Red Hat ships UP kernels with this option disabled, because either the
code, the BIOS, or both are typically broken.
Jeff
On Thu, 20 Feb 2003, Jeff Garzik wrote:
> Ion Badulescu wrote:
> > A UP kernel compiled with CONFIG_X86_LOCAL_APIC=y dies a very horrible
> > death on an SMP Athlon motherboard (Tyan S2462 and S2468), flooding the
> > console with the following messages:
>
> IMO just assume this option is just broken, unless you absolutely need it.
My only boxes on which this is a problem are the SMP athlons, and only
with UP kernels...
> Red Hat ships UP kernels with this option disabled, because either the
> code, the BIOS, or both are typically broken.
Only recently, though, and probably because they started receiving
complaints that the BOOT kernel (most importantly) and the UP kernel were
not booting up correctly on SMP athlons. At least that's the impression I
got browsing bugzilla.redhat.com.
Moreover, it makes a measurable difference in interrupt latency (and
consequently in the number of UDP packets dropped under stress), so on my
production machines I run RH kernels with this option re-enabled (among
other changes).
Anyway, I'd like to get to the bottom of this, since I've narrowed it down
so much. Anyone know who submitted the APIC changes in 2.4.10-pre12? I'd
debug it myself, but I know next to nothing about the APIC. If you know
where to get some documentation, I'm more than willing to give it a shot.
Thanks,
Ion
--
It is better to keep your mouth shut and be thought a fool,
than to open it and remove all doubt.
Ion Badulescu writes:
> On Thu, 20 Feb 2003, Jeff Garzik wrote:
>
> > Ion Badulescu wrote:
> > > A UP kernel compiled with CONFIG_X86_LOCAL_APIC=y dies a very horrible
> > > death on an SMP Athlon motherboard (Tyan S2462 and S2468), flooding the
> > > console with the following messages:
> >
> > IMO just assume this option is just broken, unless you absolutely need it.
>
> My only boxes on which this is a problem are the SMP athlons, and only
> with UP kernels...
Chipset?
Is the second CPU installed or not?
If the second CPU is installed, has it been disabled in BIOS?
Relevant config? What combinations of UP_APIC and UP_IOAPIC have
you been using? Has ACPI been enabled or not?
A plain kernel with UP_APIC but no SMP or UP_IOAPIC shouldn't
provoke the kinds of APIC errors you mentioned, unless the APIC
bus is noisy due to a missing second CPU (just a theory).

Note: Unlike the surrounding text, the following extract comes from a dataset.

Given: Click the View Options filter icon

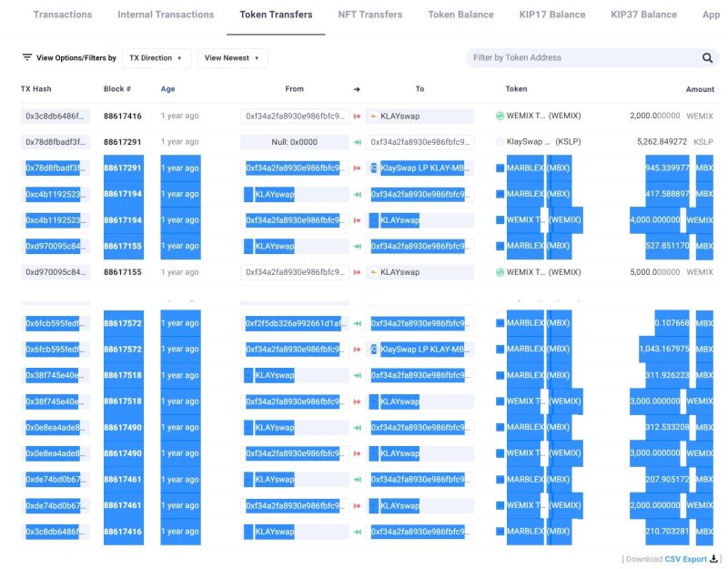Looking at the screenshot, I should click(x=27, y=57).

> Anyway, I'd like to get to the bottom of this, since I've narrowed it down
> so much. Anyone know who submitted the APIC changes in 2.4.10-pre12?

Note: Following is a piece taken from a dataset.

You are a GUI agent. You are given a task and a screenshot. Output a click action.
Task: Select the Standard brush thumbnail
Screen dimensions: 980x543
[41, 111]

Ingo Molnar, Maciej W. Rozycki, and myself.
> debug it myself, but I know next to nothing about the APIC. If you know
> where to get some documentation, I'm more than willing to give it a shot.

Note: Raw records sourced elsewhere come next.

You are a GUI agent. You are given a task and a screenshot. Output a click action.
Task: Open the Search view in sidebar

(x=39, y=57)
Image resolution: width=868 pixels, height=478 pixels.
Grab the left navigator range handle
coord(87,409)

Intel's IA32 manual set, Volume 3, is required reading.
/Mikael
Hi Mikael,
On Fri, 21 Feb 2003, Mikael Pettersson wrote:
> > My only boxes on which this is a problem are the SMP athlons, and only
> > with UP kernels...
>
> Chipset?
AMD 760MP and 760MPX, both have this problem.
> Is the second CPU installed or not?
Installed.
> If the second CPU is installed, has it been disabled in BIOS?
It hasn't been disabled (the BIOS doesn't have that option).
> Relevant config? What combinations of UP_APIC and UP_IOAPIC have
> you been using?
CONFIG_MK7=y
CONFIG_NOHIGHMEM=y
CONFIG_MTRR=y
CONFIG_X86_UP_IOAPIC=y
CONFIG_X86_IO_APIC=y
CONFIG_X86_LOCAL_APIC=y
but CONFIG_X86_IO_APIC can be turned off and the problem still persists.
> Has ACPI been enabled or not?
The problem is present both with and without ACPI.
> A plain kernel with UP_APIC but no SMP or UP_IOAPIC shouldn't
> provoke the kinds of APIC errors you mentioned, unless the APIC
> bus is noisy due to a missing second CPU (just a theory).
Well, the second CPU is there, and there are no problems with the APIC and
the IO-APIC if the kernel is compiled with CONFIG_SMP=y. Only the UP case
causes the problem. So I don't think the bus itself is noisy, unless the
noises are produced by the second CPU somehow, and we can't do anything
about it because we're not touching that second CPU.
> > Anyway, I'd like to get to the bottom of this, since I've narrowed it down
> > so much. Anyone know who submitted the APIC changes in 2.4.10-pre12?
>
> Ingo Molnar, Maciej W. Rozycki, and myself.
Thanks for emailing back. :)
Yeah, I noticed your name in most of the relevant changes between
2.4.10-pre11 and pre12, so I was going to email you directly after
narrowing it down some more. Right now I'm trying to isolate the smallest
portion of the pre11-pre12 patch that triggers the problem.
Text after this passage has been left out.